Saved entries
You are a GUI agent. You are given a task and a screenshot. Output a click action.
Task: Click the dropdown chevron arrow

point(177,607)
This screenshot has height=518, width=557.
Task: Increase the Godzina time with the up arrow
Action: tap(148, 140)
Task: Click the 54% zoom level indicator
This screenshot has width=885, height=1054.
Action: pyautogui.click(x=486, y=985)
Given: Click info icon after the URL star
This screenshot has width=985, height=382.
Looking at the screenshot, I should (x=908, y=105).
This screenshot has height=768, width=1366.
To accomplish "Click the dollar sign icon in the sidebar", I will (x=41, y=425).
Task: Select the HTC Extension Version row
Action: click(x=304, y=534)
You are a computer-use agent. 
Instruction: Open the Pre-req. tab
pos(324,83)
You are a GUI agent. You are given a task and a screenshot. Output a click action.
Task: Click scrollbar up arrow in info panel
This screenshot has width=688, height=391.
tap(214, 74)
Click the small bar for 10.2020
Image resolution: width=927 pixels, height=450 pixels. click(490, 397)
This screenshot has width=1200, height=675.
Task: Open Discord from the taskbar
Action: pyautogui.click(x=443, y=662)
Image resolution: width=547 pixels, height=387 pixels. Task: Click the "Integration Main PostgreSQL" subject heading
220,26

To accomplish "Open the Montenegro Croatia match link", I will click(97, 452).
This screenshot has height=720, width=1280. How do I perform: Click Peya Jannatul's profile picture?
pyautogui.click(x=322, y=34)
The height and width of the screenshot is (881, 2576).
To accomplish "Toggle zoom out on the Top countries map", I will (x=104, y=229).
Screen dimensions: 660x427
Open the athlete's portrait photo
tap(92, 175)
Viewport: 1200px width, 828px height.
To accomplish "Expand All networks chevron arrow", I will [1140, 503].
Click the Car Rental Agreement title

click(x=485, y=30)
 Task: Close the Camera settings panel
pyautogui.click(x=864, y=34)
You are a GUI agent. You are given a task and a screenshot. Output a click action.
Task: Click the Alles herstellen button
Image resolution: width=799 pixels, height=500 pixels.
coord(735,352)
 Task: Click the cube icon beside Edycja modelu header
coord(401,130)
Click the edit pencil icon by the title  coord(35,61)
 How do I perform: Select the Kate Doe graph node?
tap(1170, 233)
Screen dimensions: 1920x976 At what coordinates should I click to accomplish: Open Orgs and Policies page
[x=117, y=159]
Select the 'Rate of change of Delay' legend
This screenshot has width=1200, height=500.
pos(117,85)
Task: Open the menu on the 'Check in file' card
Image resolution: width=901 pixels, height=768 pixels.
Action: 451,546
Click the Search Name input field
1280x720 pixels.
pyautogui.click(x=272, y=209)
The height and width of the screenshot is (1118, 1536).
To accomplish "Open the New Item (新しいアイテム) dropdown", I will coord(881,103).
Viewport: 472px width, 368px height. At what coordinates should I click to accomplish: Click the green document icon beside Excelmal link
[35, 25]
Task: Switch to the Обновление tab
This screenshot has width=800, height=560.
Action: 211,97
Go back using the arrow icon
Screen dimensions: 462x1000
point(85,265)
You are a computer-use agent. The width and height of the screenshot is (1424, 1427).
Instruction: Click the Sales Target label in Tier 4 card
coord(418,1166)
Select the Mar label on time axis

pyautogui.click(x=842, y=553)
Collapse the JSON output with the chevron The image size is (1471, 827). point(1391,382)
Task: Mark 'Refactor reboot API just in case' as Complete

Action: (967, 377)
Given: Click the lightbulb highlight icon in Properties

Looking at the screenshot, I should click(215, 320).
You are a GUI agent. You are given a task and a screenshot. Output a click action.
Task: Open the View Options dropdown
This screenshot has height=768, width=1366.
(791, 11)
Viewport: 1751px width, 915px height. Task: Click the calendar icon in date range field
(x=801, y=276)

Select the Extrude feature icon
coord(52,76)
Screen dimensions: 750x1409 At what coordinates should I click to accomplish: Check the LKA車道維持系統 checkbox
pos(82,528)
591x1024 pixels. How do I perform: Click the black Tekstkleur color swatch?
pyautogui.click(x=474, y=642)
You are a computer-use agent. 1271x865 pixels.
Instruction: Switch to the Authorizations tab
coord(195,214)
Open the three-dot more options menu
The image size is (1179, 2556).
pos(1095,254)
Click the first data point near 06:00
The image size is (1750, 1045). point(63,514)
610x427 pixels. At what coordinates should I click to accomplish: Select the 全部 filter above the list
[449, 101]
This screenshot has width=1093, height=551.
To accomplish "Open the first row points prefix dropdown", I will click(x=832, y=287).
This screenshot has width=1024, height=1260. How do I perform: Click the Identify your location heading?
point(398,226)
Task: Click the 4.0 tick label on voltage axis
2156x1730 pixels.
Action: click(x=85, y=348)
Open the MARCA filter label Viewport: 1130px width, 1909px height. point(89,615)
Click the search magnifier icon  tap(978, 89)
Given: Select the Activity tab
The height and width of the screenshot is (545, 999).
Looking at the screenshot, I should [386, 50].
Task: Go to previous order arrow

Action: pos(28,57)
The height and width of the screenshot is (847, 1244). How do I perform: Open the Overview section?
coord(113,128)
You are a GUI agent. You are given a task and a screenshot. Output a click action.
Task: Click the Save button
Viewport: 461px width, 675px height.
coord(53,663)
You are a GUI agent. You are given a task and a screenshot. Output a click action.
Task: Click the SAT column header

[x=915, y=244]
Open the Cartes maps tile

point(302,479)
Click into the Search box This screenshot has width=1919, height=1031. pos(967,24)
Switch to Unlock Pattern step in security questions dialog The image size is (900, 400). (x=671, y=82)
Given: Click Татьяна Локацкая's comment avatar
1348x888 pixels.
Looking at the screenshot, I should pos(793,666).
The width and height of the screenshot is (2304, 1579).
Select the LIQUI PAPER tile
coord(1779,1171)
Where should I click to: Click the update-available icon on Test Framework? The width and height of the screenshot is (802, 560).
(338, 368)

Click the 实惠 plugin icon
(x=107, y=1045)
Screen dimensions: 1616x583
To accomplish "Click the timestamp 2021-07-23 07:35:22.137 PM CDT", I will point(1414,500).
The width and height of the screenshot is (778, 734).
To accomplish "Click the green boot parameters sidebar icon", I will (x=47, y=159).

**Exercise instructions**
Look above for the line holding "Screen dimensions: 660x427". Print it and every line after it, exactly, through the line holding "Task: Switch to the Обновление tab".

**Exercise result**
Screen dimensions: 660x427
Open the athlete's portrait photo
tap(92, 175)
Viewport: 1200px width, 828px height.
To accomplish "Expand All networks chevron arrow", I will [1140, 503].
Click the Car Rental Agreement title

click(x=485, y=30)
 Task: Close the Camera settings panel
pyautogui.click(x=864, y=34)
You are a GUI agent. You are given a task and a screenshot. Output a click action.
Task: Click the Alles herstellen button
Image resolution: width=799 pixels, height=500 pixels.
coord(735,352)
 Task: Click the cube icon beside Edycja modelu header
coord(401,130)
Click the edit pencil icon by the title  coord(35,61)
 How do I perform: Select the Kate Doe graph node?
tap(1170, 233)
Screen dimensions: 1920x976 At what coordinates should I click to accomplish: Open Orgs and Policies page
[x=117, y=159]
Select the 'Rate of change of Delay' legend
This screenshot has width=1200, height=500.
pos(117,85)
Task: Open the menu on the 'Check in file' card
Image resolution: width=901 pixels, height=768 pixels.
Action: 451,546
Click the Search Name input field
1280x720 pixels.
pyautogui.click(x=272, y=209)
The height and width of the screenshot is (1118, 1536).
To accomplish "Open the New Item (新しいアイテム) dropdown", I will coord(881,103).
Viewport: 472px width, 368px height. At what coordinates should I click to accomplish: Click the green document icon beside Excelmal link
[35, 25]
Task: Switch to the Обновление tab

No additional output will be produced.